What do you think of - re-reading your past posts, which were written in earnest - many times revealing the truth and the angst that your partner & his addiction were causing you..... I think it might help you get some "balance", as it seems as though you are going through that thing that most of us have done - seeing your past relationship through rose-colored glasses, fondly remember the good parts, and NOT remembering the pain & anguish....
Just a thought...
Take care Tom
__________________
"He is either gonna drink, or he won't.... what are YOU gonna do?"
"What you think of me is none of my business"
"If you knew the answer to what you are worrying about, would it REALLY change anything?"
Wow Tom - that is really outstanding advice! And what a benefit of the forum/posting format!
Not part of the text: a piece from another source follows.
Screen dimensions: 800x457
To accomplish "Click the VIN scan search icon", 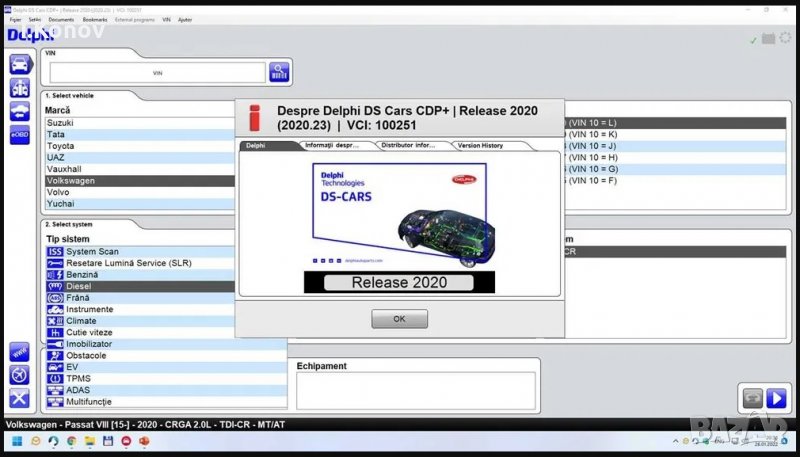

Normally those thoughts just stay inside, or are shared with a friend - then later, we forget the thoughts and we resent the friend for reminding us of the "dark side". This forum is like a mirror from the past!
I started keeping notes for myself when I was REALLY mad at the ABF - in the heat of the moment, the things I couldn't say when he was so drunk - I kept them in my phone (it has a small "notes function" - like a post-it. I also use it for my grocery list and whenever I hear a new song on the radio that I like...). So I went back and looked at it the other day and even added to it. It was my way of holding myself accountable to ME. Because the next day or later in the week, those angry feelings had subsided and were so often replaced by a good memory. That isn't a bad thing, but I knew for me that I needed a reminder that I would go to at some point. Now I have these postings - which will be with us forever! :)
I have been following your posts because your experience is so similar to my experience losing my A boyfriend to another woman after 3 year relationship. I just want to share that yesterday after 27 days since he left I had a terrible day. I don't know why or what happened. I had to even leave work I was in so much pain. Went home to rest and prayed to go to take away my pain that I have been living with for 1 month, that hasn't become better despite counseling, Alanon, working with my sponsor, medication etc. Blessings from God - the pain has subsided somewhat. Today is a much better day. I took care of myself, did what I had to do to take care of me - no matter how much I didn't understand what was happening yesterday - why the pain was so bad. I am going back to not texting or emailing him - when we talk it makes things worse.
I guess I am sharing that prayer works but we have to ask god for what we need, specifically. I am thankful that at least for today I am in a much better place.